What's the best combination of child_process
methods to use?
Something like:
import {spawn} from "child_process";
// haystack to search within
const haystack = "I am \n such a big string, do you\n see me?";
const readable = new Readable();
readable.push(haystack);
readable.push(null);
// the list of needles that would normally go in `--file=needles.txt`
const needles = ["find", "me", "or", "me"];
// spawn `fgrep`
// Q: How do I pass in `needles` as a string?
const fgrep = spawn(`fgrep`, [needles])
// pipe my haystack to fgrep
readable.pipe(fgrep.stdin);
Upvotes: 0
Views: 306
Reputation: 74670
For the grep
args, -e
lets you specify multiple patterns:
grep -e 1 -e 2
The JS for generating the args will be something like:
const needles = ["find", "me", "or", "me"];
const grep_pattern_args = needles.reduce((res, pattern) => {
res.push('-e', pattern)
return res
}, [])
const grep_args = [ '--count', '--fixed-strings', ...grep_pattern_args ]

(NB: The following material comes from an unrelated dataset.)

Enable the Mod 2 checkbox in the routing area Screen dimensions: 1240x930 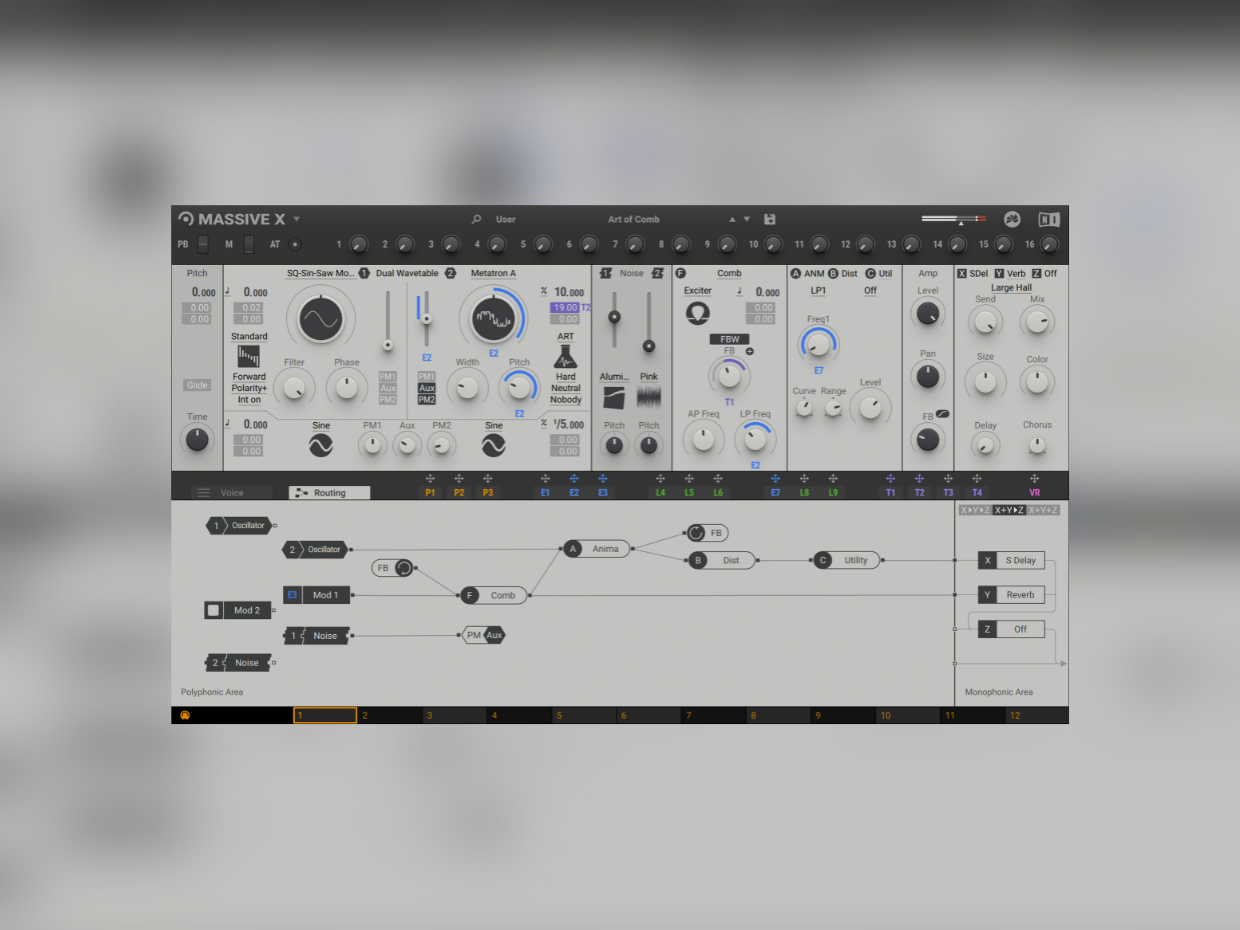point(212,608)
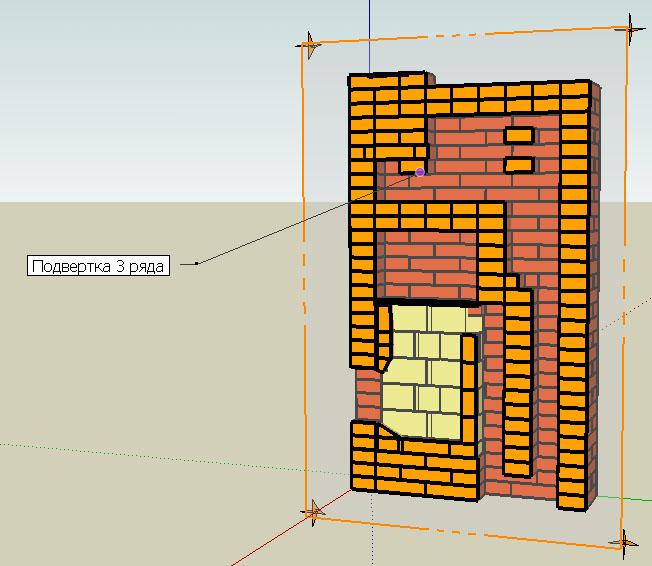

3000 needles is heading into the territory of hitting execve
s length limit of MAX_ARG_STRLEN
in Linux of 128kiB. If you have lengthy needles you may need to write them to a file in any case to be safe.
spawn
is good as you get the writable stream back for stdin
that you can write to as haystack
is read/generated (assuming your Readable
stream example setup is contrived)
const stdout = []
const stderr = []
const fgrep = spawn('/usr/bin/fgrep', grep_args, { stdio: ['pipe', 'pipe', 'pipe'] })
fgrep.on('error', console.error)
// For larger output you can process more on the stream.
fgrep.stdout.on('data', chunk => stdout.push(chunk))
fgrep.stderr.on('data', chunk => {
process.stderr.write(chunk)
stderr.push(chunk)
})
fgrep.on('close', (code) => {
if (code !== 0) console.error(`grep process exited with code ${code}`)
stdout.map(chunk => process.stdout.write(chunk))
})
fgrep.stdin.pipe(haystream)
Upvotes: 1